Work order
Transcribe each entry in full, and leave the images out.

Information provided
- - - -

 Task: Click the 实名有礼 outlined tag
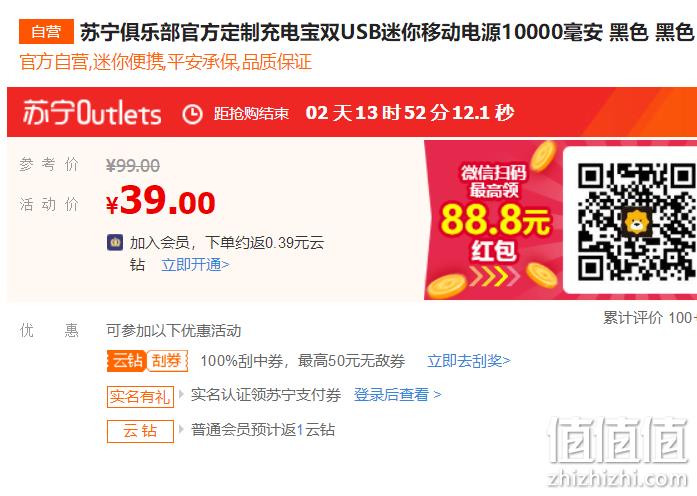click(140, 396)
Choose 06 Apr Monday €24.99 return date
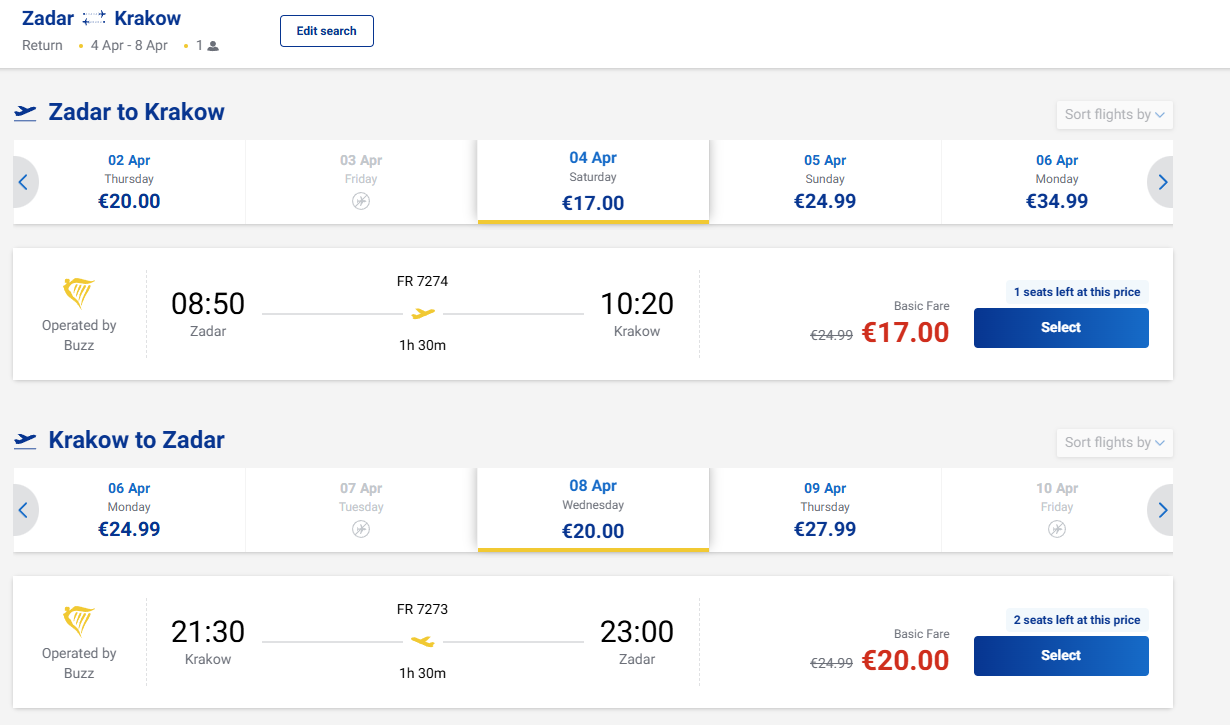The height and width of the screenshot is (725, 1230). [129, 510]
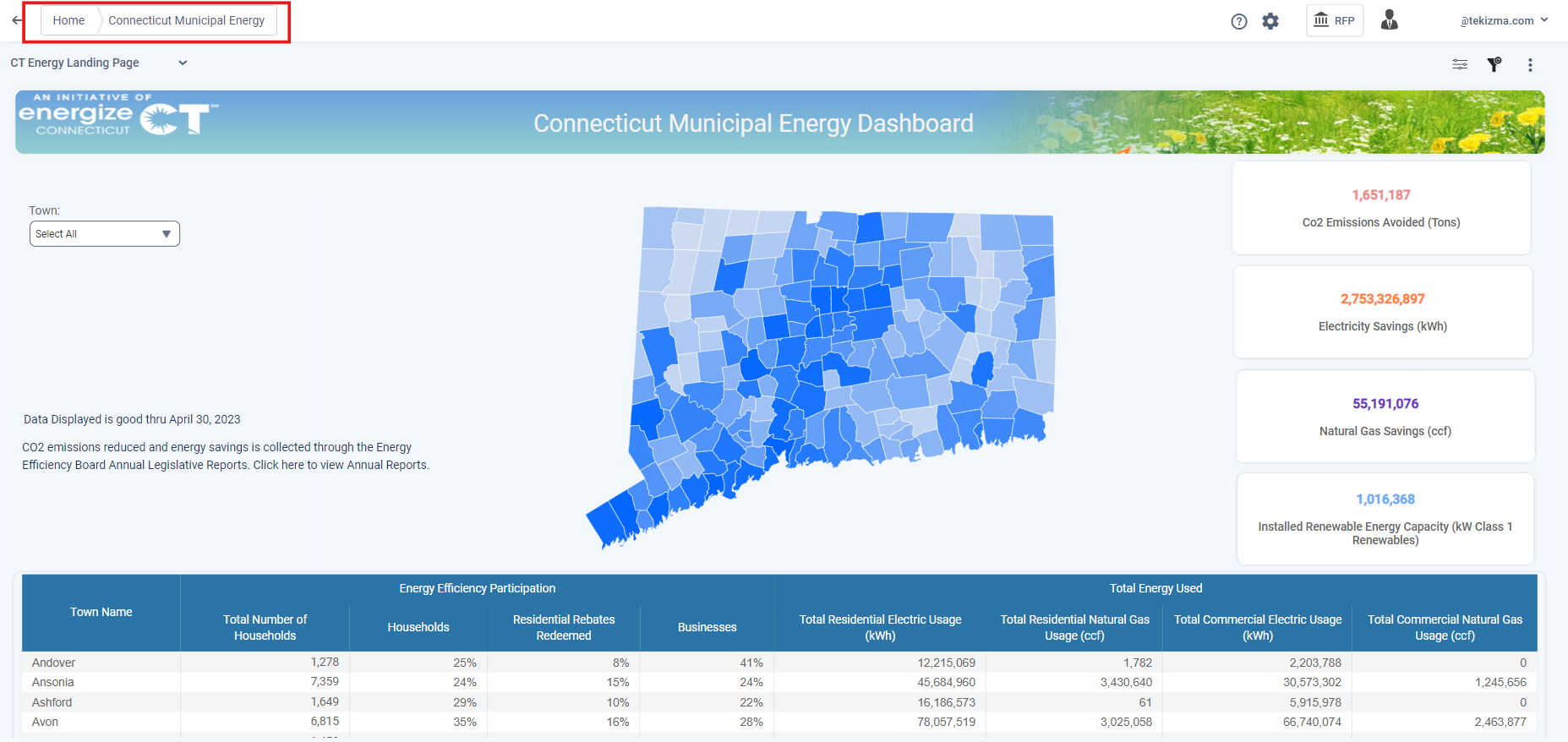Click the Co2 Emissions Avoided card
1568x742 pixels.
(1381, 208)
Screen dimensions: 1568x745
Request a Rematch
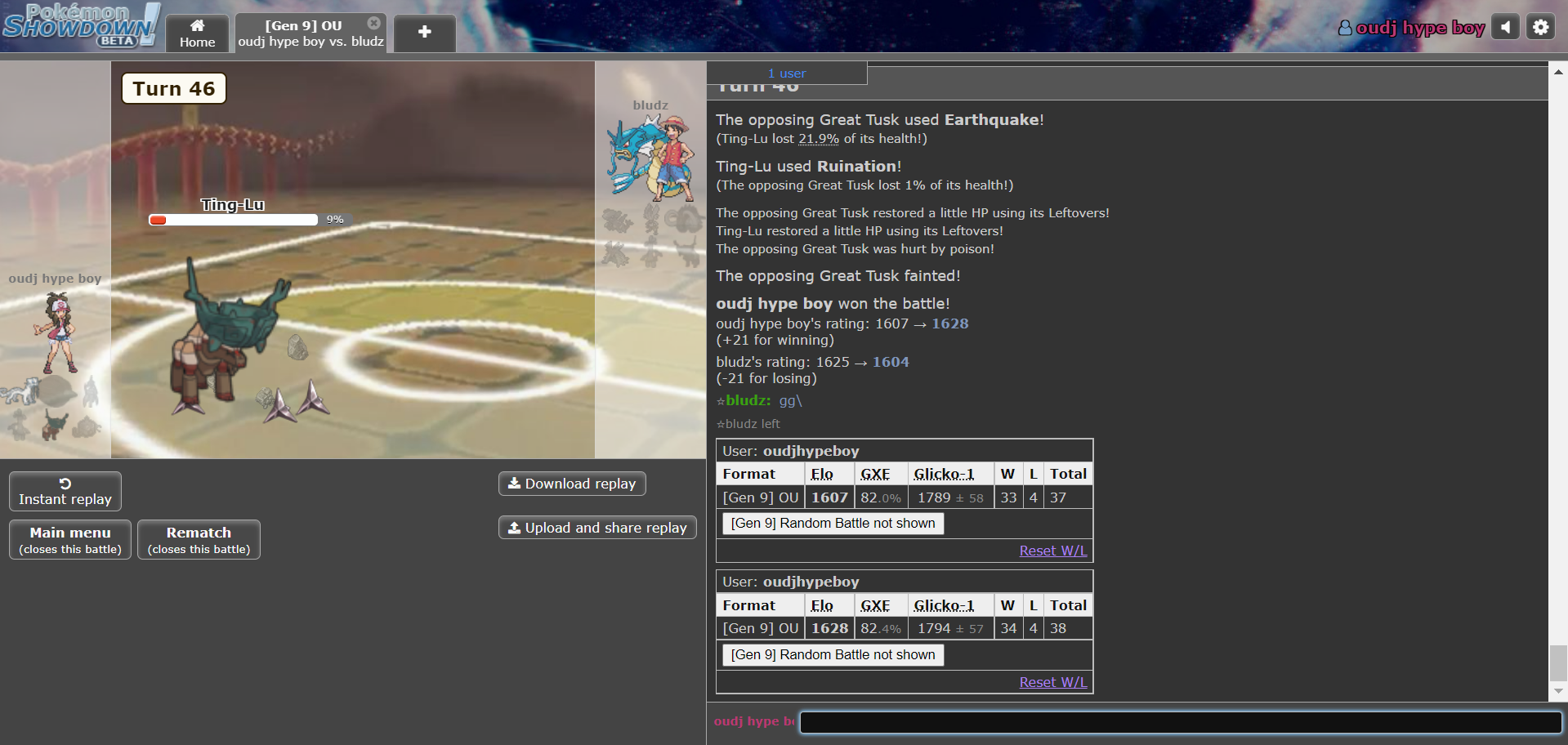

- - - -

Reply
 Task: Click the 实名有礼 outlined tag
click(140, 396)
Choose 06 Apr Monday €24.99 return date
The height and width of the screenshot is (725, 1230). [129, 510]
Click the Co2 Emissions Avoided card
1568x742 pixels.
(1381, 208)
Screen dimensions: 1568x745
Request a Rematch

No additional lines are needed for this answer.